-- Start of PROVIDED DATA --
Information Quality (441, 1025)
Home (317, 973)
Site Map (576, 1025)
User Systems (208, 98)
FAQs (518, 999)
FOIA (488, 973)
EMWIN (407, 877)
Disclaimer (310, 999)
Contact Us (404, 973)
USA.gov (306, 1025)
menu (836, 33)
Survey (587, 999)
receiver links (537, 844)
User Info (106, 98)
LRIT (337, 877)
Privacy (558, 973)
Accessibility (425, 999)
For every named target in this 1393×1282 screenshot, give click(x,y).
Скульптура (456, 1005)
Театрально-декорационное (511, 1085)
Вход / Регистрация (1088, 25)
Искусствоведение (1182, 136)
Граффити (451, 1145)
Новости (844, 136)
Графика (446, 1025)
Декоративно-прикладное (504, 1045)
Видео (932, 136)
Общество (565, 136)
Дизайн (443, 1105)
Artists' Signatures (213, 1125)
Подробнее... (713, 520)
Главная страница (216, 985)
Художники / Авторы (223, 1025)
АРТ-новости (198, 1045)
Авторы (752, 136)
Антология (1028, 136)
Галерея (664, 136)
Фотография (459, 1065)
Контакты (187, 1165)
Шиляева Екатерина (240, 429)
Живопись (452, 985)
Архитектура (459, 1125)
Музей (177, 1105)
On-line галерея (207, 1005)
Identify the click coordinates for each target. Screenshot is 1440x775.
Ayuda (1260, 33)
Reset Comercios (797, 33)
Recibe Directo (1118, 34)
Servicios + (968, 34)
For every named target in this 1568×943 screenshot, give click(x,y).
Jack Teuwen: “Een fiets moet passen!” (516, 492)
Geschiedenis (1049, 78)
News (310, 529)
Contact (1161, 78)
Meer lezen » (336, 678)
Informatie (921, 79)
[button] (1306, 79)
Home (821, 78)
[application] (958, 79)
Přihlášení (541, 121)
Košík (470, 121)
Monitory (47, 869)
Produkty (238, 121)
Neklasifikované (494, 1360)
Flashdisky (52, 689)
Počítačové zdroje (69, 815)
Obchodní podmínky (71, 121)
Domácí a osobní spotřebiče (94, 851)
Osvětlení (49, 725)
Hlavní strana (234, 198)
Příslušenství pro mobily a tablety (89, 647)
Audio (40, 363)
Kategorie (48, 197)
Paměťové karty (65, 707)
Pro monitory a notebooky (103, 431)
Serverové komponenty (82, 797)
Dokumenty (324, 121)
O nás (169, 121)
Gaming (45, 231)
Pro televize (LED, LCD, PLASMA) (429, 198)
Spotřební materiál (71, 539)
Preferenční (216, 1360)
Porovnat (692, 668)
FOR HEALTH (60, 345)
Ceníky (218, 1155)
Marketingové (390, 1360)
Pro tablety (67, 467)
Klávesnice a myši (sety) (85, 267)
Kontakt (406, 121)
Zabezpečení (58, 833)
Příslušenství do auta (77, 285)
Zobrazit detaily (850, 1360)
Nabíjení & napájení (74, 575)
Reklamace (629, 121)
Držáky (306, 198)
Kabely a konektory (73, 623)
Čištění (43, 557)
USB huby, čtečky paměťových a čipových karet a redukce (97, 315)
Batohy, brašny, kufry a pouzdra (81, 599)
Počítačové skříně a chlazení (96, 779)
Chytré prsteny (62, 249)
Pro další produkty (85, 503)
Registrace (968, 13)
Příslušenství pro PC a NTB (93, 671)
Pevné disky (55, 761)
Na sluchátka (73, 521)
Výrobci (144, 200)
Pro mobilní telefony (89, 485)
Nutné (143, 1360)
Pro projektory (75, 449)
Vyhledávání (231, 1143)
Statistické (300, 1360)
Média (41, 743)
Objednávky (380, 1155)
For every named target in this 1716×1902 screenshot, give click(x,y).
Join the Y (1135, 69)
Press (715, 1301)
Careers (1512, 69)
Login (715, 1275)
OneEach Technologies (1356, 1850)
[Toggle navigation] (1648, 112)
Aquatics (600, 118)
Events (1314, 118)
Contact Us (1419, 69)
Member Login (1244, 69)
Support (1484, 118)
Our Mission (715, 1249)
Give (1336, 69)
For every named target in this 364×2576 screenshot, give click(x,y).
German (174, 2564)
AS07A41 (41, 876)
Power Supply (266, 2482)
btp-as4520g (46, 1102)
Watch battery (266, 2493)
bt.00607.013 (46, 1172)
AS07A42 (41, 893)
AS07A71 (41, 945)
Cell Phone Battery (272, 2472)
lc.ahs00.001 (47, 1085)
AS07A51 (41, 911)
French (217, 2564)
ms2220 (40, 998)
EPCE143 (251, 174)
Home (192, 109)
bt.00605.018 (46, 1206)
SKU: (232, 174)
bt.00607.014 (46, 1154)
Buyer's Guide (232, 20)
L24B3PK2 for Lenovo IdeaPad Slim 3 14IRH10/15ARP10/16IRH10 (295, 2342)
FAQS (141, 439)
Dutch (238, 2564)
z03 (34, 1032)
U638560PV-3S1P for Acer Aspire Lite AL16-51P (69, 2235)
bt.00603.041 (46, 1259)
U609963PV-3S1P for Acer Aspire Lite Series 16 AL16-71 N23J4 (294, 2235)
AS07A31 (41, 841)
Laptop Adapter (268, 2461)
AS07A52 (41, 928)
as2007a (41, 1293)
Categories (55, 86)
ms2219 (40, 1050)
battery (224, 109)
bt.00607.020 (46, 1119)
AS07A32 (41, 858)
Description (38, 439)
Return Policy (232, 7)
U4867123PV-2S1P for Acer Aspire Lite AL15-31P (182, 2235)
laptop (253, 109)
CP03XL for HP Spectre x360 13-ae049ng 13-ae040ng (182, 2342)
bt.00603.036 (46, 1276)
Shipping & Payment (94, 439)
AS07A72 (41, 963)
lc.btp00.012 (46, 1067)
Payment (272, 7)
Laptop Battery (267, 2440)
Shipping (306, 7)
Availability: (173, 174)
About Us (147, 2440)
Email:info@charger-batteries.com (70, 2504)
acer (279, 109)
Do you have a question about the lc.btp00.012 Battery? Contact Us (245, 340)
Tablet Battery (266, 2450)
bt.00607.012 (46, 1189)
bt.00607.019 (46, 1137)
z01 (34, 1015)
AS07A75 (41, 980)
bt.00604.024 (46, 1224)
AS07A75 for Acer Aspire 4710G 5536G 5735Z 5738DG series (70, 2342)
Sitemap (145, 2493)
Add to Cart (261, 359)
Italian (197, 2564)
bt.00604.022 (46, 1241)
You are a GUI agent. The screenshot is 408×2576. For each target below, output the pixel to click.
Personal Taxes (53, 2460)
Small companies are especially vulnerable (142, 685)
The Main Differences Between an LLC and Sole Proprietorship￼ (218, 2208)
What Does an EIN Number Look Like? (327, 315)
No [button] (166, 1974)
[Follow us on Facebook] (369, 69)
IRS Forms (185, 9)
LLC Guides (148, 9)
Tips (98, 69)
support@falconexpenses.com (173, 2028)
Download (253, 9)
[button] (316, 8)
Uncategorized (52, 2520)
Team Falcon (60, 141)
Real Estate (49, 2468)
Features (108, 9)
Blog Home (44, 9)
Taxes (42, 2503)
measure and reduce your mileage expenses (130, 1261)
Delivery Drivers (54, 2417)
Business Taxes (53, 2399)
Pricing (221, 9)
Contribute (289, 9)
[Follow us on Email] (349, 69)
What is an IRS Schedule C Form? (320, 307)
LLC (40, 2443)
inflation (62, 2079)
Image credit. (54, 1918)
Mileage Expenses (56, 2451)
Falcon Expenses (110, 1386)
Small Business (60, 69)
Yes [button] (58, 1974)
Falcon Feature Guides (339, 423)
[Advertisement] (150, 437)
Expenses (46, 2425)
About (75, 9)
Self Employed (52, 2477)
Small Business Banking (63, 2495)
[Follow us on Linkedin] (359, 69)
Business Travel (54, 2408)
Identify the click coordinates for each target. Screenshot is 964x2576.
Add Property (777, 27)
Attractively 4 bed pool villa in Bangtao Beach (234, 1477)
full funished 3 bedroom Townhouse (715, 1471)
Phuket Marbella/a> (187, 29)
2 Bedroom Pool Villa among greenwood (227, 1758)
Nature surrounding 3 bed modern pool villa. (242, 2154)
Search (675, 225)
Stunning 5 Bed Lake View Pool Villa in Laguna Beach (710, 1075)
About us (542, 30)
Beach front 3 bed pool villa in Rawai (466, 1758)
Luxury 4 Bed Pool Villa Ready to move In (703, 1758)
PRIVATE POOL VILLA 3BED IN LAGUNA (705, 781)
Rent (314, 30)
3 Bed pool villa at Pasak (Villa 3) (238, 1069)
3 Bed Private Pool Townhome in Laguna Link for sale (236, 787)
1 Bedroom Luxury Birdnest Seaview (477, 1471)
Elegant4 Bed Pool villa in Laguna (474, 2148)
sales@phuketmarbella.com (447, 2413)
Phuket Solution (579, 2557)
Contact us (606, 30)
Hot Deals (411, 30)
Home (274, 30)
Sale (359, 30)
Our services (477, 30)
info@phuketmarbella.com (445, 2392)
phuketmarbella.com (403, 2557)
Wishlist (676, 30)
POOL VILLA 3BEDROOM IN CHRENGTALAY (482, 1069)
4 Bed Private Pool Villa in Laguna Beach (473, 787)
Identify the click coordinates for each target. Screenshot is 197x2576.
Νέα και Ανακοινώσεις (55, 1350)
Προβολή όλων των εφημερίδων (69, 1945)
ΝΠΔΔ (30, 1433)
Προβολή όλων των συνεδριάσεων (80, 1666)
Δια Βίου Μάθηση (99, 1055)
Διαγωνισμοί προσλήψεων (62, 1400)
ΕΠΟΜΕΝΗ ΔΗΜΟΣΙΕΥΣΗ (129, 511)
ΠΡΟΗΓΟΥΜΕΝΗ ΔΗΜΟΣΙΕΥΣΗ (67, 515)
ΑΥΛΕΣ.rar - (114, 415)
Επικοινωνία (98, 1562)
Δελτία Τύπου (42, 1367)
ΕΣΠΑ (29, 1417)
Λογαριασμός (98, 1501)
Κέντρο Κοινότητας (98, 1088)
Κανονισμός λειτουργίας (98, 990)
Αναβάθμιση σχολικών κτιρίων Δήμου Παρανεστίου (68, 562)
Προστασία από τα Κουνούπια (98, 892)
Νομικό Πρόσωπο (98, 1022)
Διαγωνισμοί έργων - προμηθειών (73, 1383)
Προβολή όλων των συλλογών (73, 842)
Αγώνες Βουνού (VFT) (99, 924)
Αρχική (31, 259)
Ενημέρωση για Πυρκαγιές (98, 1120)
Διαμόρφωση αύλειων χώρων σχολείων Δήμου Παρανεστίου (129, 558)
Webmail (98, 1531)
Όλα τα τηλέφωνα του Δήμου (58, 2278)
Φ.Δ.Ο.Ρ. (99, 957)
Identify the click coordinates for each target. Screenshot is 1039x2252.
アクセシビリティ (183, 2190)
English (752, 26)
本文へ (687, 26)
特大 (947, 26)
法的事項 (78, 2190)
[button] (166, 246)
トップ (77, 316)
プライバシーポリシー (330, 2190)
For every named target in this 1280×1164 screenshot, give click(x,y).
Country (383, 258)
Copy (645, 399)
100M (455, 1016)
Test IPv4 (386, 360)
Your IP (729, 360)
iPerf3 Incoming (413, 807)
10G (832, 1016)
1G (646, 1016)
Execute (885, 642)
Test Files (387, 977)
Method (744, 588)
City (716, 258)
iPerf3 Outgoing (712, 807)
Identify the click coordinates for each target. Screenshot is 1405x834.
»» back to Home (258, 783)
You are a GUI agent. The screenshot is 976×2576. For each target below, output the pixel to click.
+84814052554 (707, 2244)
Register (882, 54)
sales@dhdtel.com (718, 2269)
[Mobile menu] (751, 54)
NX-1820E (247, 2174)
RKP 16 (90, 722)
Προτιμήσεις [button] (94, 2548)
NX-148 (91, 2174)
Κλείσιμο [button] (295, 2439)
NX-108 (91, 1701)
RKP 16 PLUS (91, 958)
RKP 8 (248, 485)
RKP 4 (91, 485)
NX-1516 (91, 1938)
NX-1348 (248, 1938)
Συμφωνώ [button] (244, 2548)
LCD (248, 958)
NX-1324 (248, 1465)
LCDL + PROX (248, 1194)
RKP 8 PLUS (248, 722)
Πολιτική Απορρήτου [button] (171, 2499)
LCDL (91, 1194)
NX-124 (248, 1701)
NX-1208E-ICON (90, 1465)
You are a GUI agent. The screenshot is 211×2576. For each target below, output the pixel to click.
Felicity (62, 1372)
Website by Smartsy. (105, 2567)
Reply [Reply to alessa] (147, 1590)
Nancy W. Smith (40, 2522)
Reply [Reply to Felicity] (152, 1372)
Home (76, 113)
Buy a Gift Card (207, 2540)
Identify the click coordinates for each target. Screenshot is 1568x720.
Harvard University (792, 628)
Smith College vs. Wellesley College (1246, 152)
-- End of PROVIDED DATA --
WHAT THIS TASK INVOLVES
Please extract every line from the records that contains the string "Lite". Case counts, so only lines with that exact capitalization qualify.

PROBLEM SOLUTION
U638560PV-3S1P for Acer Aspire Lite AL16-51P (69, 2235)
U609963PV-3S1P for Acer Aspire Lite Series 16 AL16-71 N23J4 (294, 2235)
U4867123PV-2S1P for Acer Aspire Lite AL15-31P (182, 2235)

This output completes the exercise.